Григорий Петрович Данилевский (1829-1890) известен, главным образом, своими историческими романами «Мирович», «Княжна Тараканова». Но его перу принадлежит и множество очерков, описывающих быт его родной Харьковской губернии. Среди них отдельное место занимают «Четыре времени года украинской охоты», где от лица охотника-любителя рассказывается о природе, быте и народных верованиях Украины середины XIX века, о охотничьих приемах и уловках, о повадках дичи и народных суевериях. Произведение написано ярким, живым языком, и будет полезно и приятно не только любителям охоты...
Творчество Уильяма Сарояна хорошо известно в нашей стране. Его произведения не раз издавались на русском языке.В историю современной американской литературы Уильям Сароян (1908–1981) вошел как выдающийся мастер рассказа, соединивший в своей неподражаемой манере традиции А. Чехова и Шервуда Андерсона. Сароян не просто любит людей, он учит своих героев видеть за разнообразными человеческими недостатками светлое и доброе начало.
В книге рассказывается история главного героя, который сталкивается с различными проблемами и препятствиями на протяжении всего своего путешествия. По пути он встречает множество второстепенных персонажей, которые играют важные роли в истории. Благодаря опыту главного героя книга исследует такие темы, как любовь, потеря, надежда и стойкость. По мере того, как главный герой преодолевает свои трудности, он усваивает ценные уроки жизни и растет как личность.
Быть похороненным дважды и все равно остаться живым. Родиться в приюте для подкидышей, умереть в богадельне для престарелых, а в промежутке меж этими рубежами помогать Наполеону покорить Европу и Египет — что за судьба! судьба полковника Шабера.
В книге рассказывается история главного героя, который сталкивается с различными проблемами и препятствиями на протяжении всего своего путешествия. По пути он встречает множество второстепенных персонажей, которые играют важные роли в истории. Благодаря опыту главного героя книга исследует такие темы, как любовь, потеря, надежда и стойкость. По мере того, как главный герой преодолевает свои трудности, он усваивает ценные уроки жизни и растет как личность.

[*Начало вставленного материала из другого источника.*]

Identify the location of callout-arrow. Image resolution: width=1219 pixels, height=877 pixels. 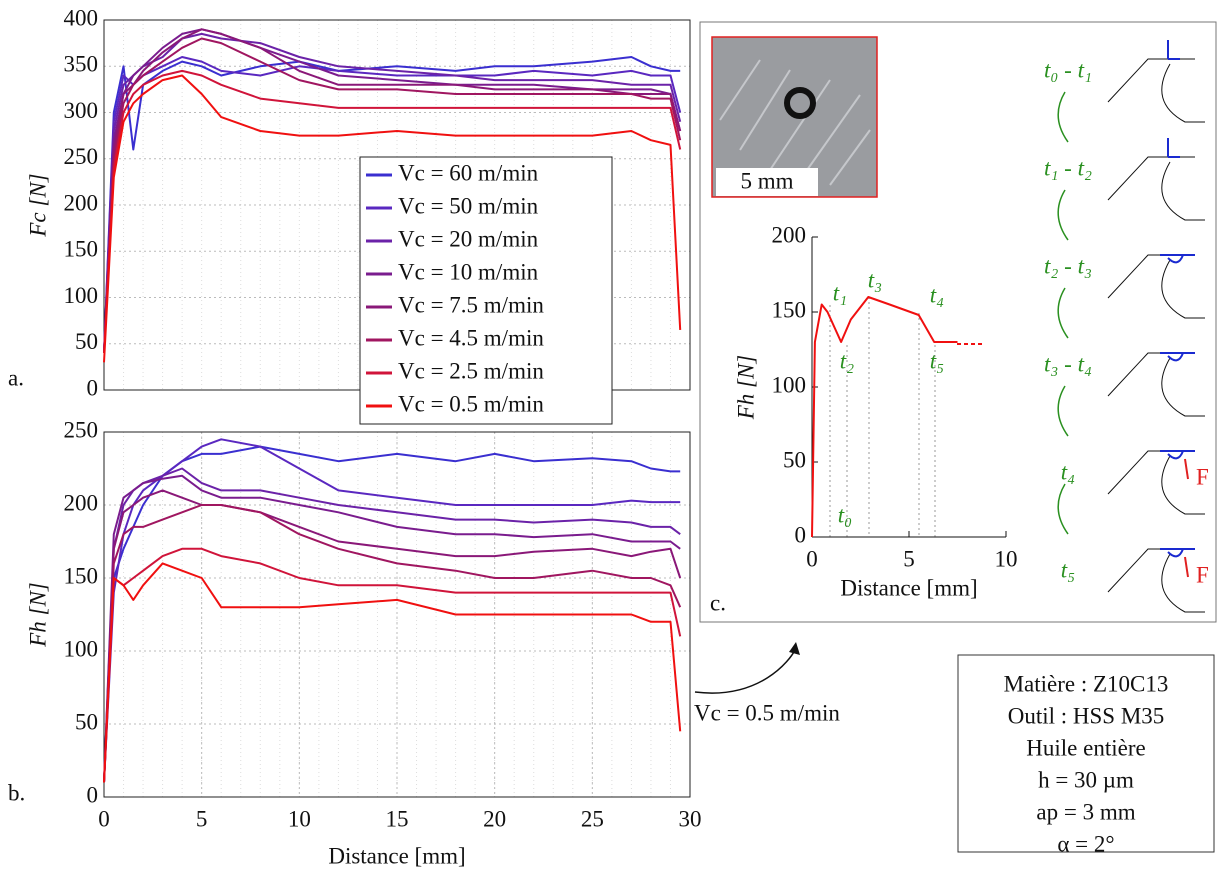
(745, 672).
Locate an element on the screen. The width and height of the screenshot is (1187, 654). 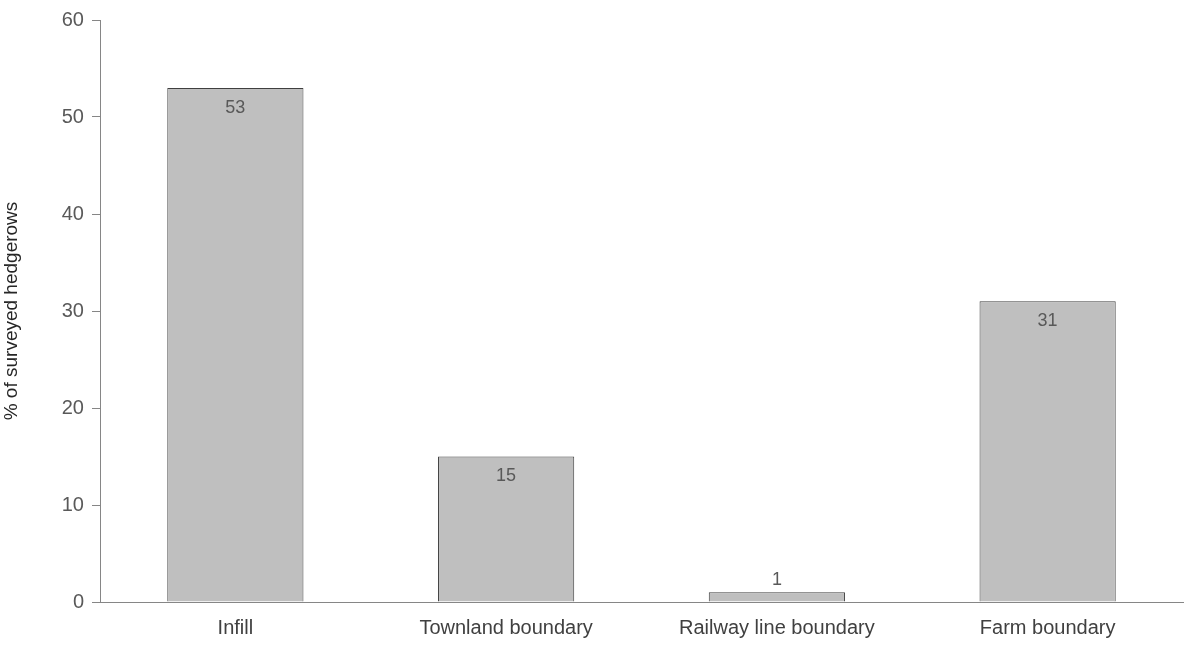
y-tick-label: 0 is located at coordinates (78, 600).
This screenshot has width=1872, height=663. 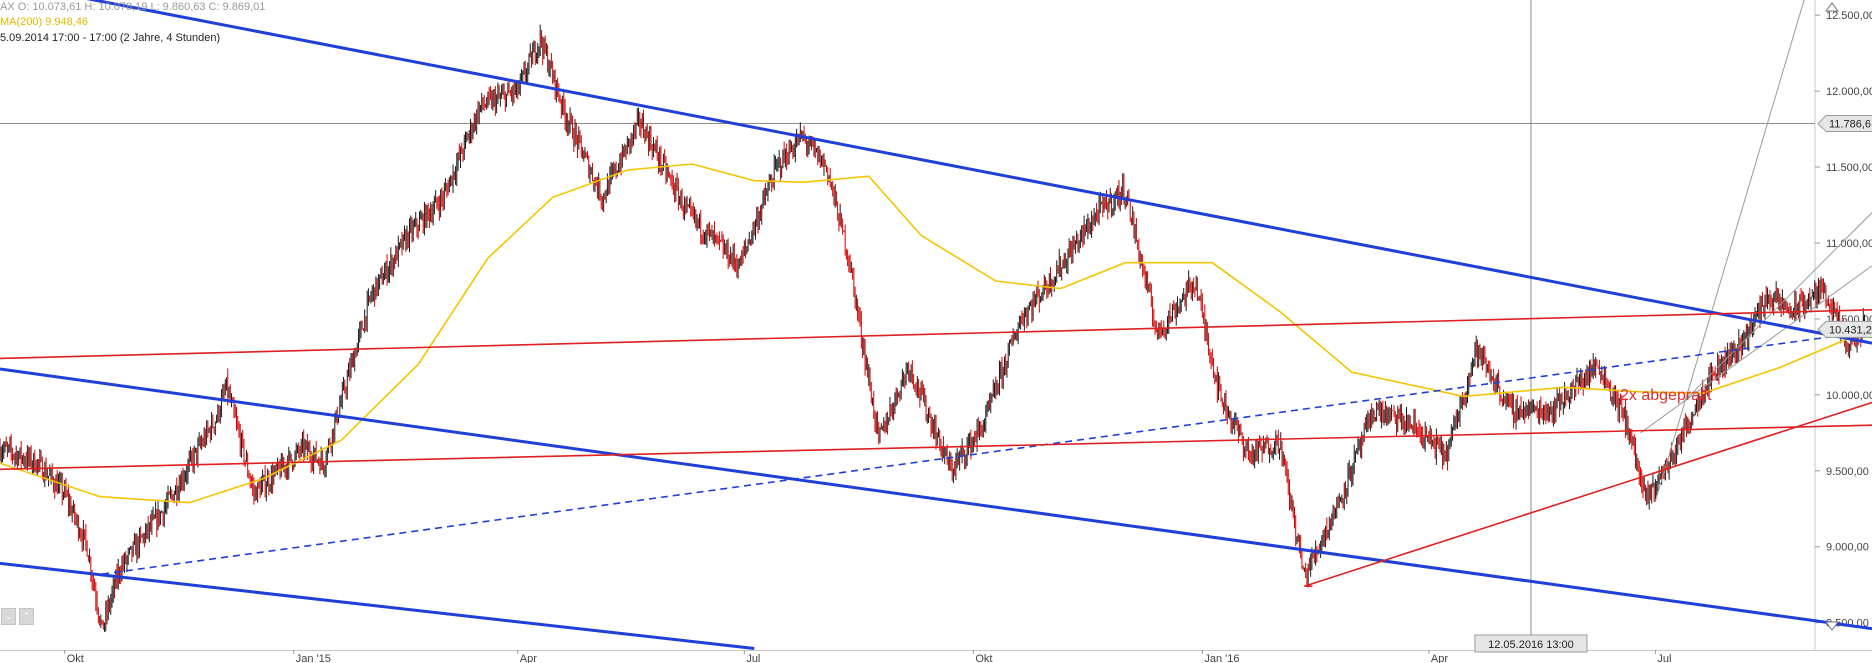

«Отец Горио» — один из наиболее значительных романов цикла «Человеческая комедия». Тонкопсихологичная, умная и временами откровенно насмешливая история о ханжестве, религиозном догматизме и извечном одиночестве умных, необычных людей, не выбирающих средств в борьбе за «место под солнцем», написанная полтора века назад, и сейчас читается так, словно создана только вчера!